__Work instruction__: The first line of the entries below, the line containing "Open the downloaded", and every line between them should be repeated exactly, and nothing else.
___ Given entries ___
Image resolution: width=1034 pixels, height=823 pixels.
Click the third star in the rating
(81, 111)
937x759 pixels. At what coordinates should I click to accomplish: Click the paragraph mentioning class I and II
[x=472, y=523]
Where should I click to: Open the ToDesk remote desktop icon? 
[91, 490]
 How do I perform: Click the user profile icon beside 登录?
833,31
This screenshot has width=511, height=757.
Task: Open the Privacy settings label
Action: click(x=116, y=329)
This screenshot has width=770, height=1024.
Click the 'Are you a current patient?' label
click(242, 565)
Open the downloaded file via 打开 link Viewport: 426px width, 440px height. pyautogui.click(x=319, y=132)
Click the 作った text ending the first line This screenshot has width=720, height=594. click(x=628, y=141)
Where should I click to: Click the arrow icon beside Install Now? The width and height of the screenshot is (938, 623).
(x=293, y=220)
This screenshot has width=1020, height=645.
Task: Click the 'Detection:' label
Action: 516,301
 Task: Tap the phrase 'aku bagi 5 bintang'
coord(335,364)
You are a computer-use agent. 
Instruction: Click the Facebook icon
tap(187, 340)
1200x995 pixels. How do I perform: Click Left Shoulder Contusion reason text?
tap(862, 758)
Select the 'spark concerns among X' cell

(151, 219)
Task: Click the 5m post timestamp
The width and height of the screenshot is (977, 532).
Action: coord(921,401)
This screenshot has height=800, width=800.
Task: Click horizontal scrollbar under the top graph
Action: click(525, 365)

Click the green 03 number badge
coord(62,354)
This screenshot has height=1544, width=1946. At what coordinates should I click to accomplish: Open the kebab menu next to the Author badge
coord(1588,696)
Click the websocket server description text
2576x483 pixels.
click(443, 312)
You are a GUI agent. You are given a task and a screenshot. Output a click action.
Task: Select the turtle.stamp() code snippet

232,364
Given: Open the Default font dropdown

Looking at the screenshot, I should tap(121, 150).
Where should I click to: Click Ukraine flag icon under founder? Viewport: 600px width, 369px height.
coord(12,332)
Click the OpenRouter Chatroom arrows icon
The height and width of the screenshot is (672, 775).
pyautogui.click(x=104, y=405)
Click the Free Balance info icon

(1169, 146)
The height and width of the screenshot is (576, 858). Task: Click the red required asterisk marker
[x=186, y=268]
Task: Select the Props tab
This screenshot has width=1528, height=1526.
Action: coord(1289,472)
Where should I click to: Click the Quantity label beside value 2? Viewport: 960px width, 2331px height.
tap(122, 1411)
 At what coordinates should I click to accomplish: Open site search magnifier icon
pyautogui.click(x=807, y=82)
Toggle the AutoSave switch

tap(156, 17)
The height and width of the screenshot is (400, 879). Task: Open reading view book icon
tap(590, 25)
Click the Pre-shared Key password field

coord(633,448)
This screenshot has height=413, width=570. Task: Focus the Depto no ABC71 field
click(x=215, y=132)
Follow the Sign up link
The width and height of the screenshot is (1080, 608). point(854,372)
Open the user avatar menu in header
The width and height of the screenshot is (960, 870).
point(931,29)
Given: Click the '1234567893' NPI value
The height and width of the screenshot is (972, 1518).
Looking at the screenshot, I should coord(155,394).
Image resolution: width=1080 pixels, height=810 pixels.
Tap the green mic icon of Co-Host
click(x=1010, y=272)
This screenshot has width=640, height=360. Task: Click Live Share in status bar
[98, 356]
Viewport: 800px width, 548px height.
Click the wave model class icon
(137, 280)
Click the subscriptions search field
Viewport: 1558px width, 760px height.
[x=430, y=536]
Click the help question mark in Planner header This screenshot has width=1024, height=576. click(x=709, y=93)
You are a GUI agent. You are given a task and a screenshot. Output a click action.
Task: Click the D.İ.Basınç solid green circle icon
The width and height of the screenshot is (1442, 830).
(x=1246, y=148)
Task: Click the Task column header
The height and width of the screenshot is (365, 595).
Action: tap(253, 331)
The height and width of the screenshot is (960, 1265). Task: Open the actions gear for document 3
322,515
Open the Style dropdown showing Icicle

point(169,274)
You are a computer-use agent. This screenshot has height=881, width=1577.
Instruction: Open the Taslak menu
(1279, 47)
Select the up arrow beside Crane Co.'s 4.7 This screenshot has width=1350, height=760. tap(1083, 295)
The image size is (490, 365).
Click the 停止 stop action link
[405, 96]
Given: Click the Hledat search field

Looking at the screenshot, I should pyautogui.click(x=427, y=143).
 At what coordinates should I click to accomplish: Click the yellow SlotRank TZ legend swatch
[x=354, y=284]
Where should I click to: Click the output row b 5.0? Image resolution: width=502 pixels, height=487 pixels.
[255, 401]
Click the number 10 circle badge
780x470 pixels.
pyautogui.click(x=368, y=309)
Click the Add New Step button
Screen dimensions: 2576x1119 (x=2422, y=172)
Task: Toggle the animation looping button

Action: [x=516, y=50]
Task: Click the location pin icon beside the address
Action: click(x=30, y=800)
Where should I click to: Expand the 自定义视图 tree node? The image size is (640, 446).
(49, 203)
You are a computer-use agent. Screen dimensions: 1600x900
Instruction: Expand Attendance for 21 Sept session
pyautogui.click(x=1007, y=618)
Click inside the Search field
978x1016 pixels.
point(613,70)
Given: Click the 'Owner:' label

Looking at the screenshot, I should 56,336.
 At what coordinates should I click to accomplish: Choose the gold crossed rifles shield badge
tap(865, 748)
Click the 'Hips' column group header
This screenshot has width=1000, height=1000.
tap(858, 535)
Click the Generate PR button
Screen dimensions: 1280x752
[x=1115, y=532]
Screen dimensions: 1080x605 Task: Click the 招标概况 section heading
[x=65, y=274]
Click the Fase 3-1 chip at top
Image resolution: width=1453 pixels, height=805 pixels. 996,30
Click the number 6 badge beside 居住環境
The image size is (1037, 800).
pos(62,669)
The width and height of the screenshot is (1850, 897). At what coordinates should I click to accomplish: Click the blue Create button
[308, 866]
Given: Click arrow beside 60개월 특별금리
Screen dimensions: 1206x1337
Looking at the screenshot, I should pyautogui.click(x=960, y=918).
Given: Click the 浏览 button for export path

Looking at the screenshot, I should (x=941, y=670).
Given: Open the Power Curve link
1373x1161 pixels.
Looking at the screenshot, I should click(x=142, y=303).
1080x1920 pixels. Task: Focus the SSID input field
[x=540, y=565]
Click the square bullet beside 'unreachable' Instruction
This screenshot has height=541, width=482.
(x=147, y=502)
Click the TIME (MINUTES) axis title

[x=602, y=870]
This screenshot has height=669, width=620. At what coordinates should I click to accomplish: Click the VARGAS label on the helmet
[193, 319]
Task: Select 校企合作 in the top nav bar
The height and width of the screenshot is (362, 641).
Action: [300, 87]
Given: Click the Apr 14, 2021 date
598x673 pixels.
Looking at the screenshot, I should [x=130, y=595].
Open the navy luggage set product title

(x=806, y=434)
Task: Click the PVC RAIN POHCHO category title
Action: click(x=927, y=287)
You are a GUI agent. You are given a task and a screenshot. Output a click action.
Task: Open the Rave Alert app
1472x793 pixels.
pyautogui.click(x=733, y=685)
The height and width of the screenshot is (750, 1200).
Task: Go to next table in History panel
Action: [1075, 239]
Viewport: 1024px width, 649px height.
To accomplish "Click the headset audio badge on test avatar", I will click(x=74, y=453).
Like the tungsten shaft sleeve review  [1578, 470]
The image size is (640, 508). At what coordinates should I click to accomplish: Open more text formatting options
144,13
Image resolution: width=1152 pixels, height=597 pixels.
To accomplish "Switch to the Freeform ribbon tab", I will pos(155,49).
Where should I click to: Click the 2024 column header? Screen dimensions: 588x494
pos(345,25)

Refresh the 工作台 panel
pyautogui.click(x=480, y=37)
___
__Task response__:
Image resolution: width=1034 pixels, height=823 pixels.
Click the third star in the rating
(81, 111)
937x759 pixels. At what coordinates should I click to accomplish: Click the paragraph mentioning class I and II
[x=472, y=523]
Where should I click to: Open the ToDesk remote desktop icon? 
[91, 490]
 How do I perform: Click the user profile icon beside 登录?
833,31
This screenshot has width=511, height=757.
Task: Open the Privacy settings label
Action: click(x=116, y=329)
This screenshot has width=770, height=1024.
Click the 'Are you a current patient?' label
click(242, 565)
Open the downloaded file via 打开 link Viewport: 426px width, 440px height. pyautogui.click(x=319, y=132)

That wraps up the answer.